I wasn’t expecting this.
Time was running out to retrieve the holiday wreaths we had made to dress family graves. Grandview Cemetery warned us they would destroy decorations remaining after March 1. Fair enough. I jumped in my car and drove a hundred miles northeast.
I should have let the wreaths go. The fuel alone would eclipse the material value of the wreaths. But Cheryl and I had made them. I wanted to begin a tradition.
We left the February thaw in our rearview mirror, a thaw that had melted much of the thick layer of snow in our backyard.
But the thaw had not spread north to Hannibal. Grandview presented a perfect blanket of white over the graves, whose ten thousand markers lay flat like bronze windowpanes on the ground, beneath almost a foot of snow.
Having visited this cemetery a hundred times, I was confident I could divine the graves and save the wreaths from the Reaper. I parked beside the section where my family lay, and trudged a hundred yards to the general area where I knew they would be waiting. Snowshoes would have been better than boots. Rubber gloves would have worked better than wool.
Woefully unprepared, I still believed I could uncover the right plots.
I began to dig. The snow was a heavy mush, the consistency of sleet, a sheet cake snowcone spread thick across the entire park. Worse, a layer of ice insulated the ground from my wet fingers. I wringed the icewater from my woolen mitts, and dug some more. I found a marker and brushed away enough snow to read through the ice.
I dug again. Wrong again. I looked around to see if squirrels were laughing at me. The sun dipped toward the horizon. The temperature dropped.

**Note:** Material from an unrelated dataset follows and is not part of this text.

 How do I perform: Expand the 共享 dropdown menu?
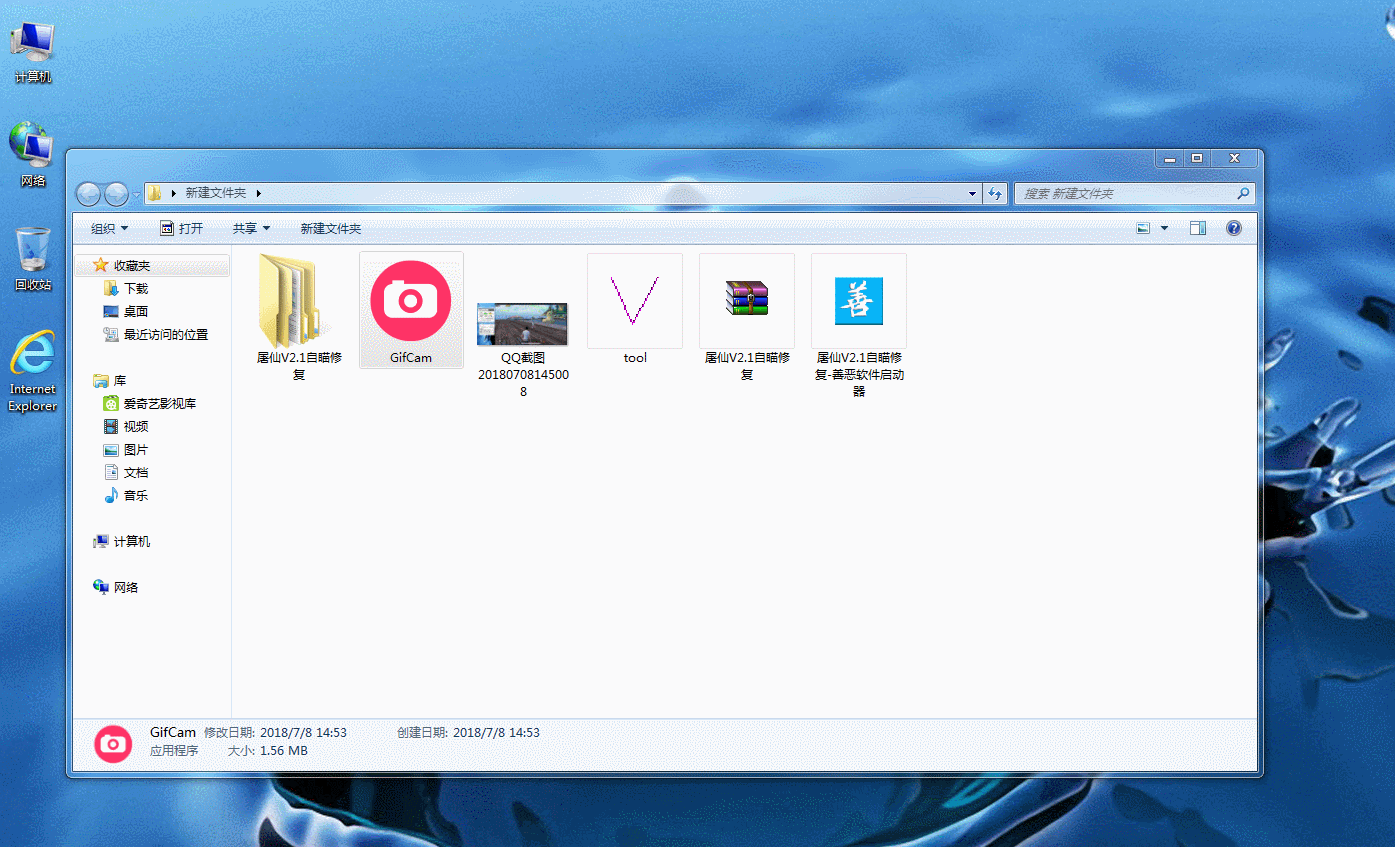[251, 228]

Two dozen futile digs later I faced the real prospect of driving home defeated, wet, empty-handed.
I trudged back to the car and drove to the cemetery office. “I can’t find my mom.”

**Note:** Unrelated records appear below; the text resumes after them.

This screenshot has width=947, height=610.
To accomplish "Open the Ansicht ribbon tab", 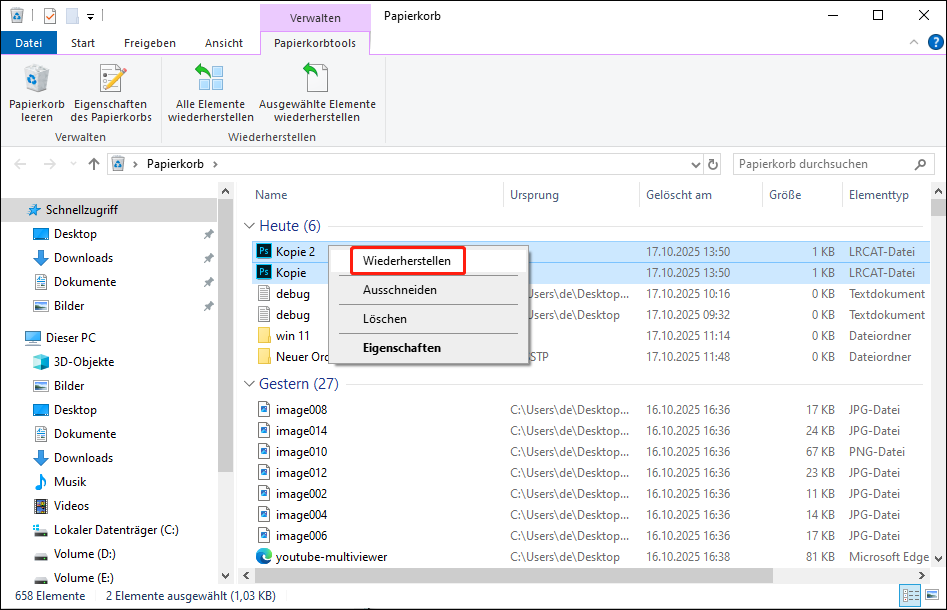I will pyautogui.click(x=223, y=43).
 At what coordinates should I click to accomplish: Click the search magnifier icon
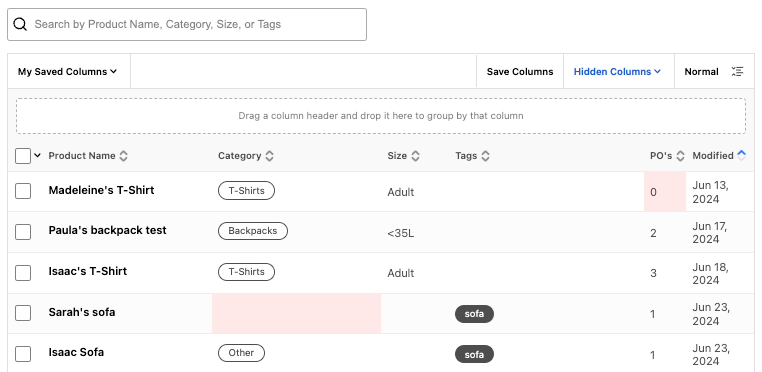click(20, 24)
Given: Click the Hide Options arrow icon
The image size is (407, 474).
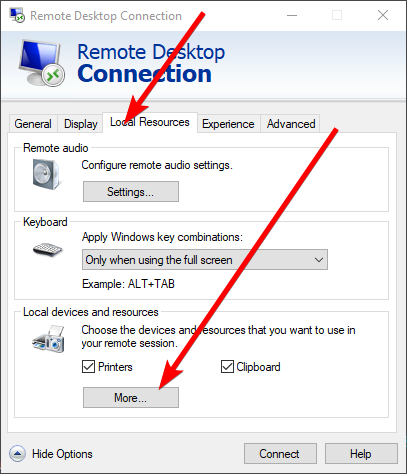Looking at the screenshot, I should pyautogui.click(x=17, y=454).
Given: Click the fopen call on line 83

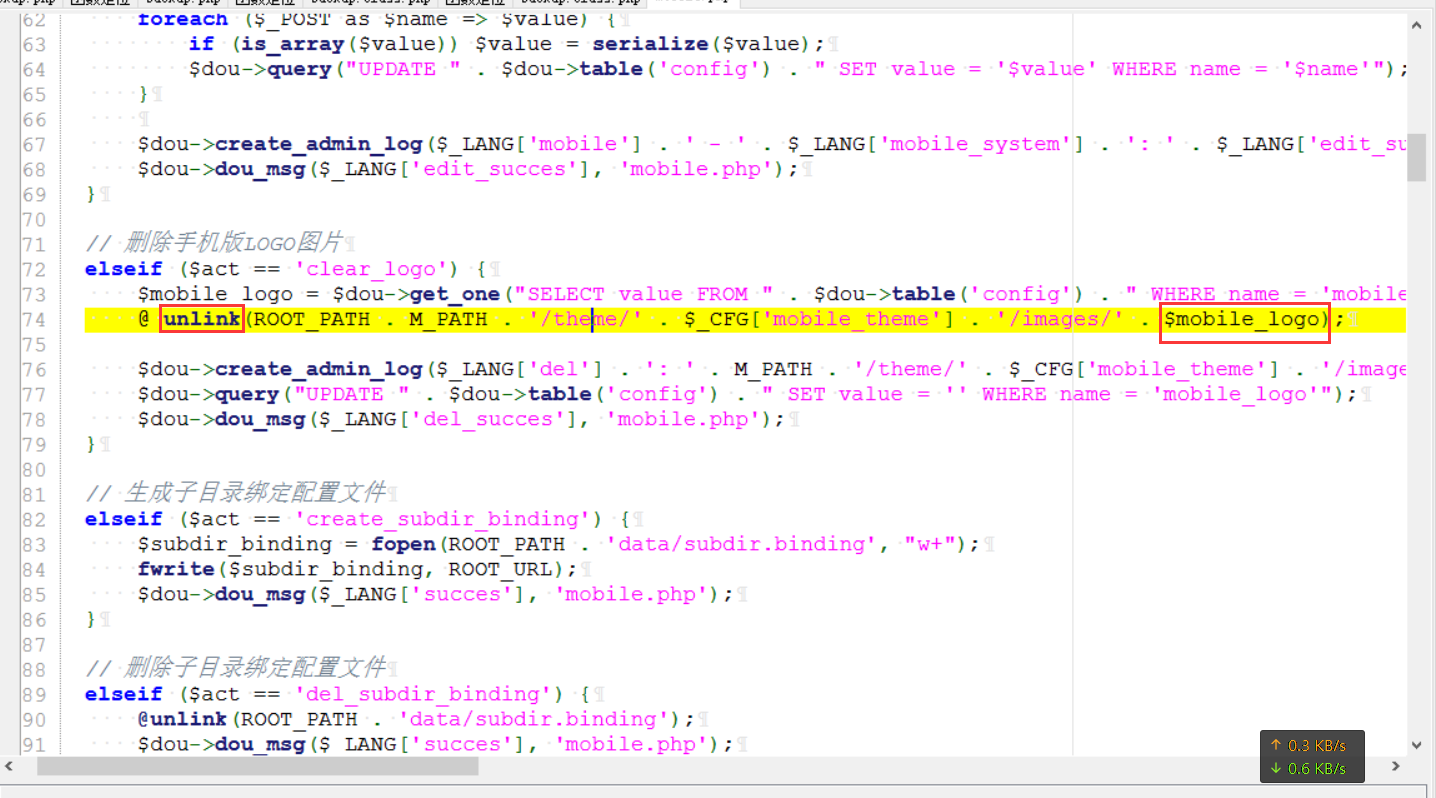Looking at the screenshot, I should tap(403, 543).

“Good luck,” said a caretaker who knew Mother Nature had concealed ten thousand bodies.
We looked at a map, and determined the graves should be twenty eight plots south of my car and seven body lengths east, allowing for headroom.
I returned to retrace my steps–carefully counting twenty eight plots south, measuring seven plots east–then began digging. Wrong. Wrong again. The sun set and my wool gloves dripped slush. I wiped away one last marker. Drake. My grandparents! I Cleared off their marker and tugged and pulled on the wreath until the ground’s frozen grip let loose.
Mom and Dad and sister Susan slept nearby. My frozen fingers clawed back the snow, and pulled the wreaths loose with the grace of a drunken grave robber.
Sorry, Mom, my visit was clumsy. But the wreaths will survive for at least one more hanging of the greens.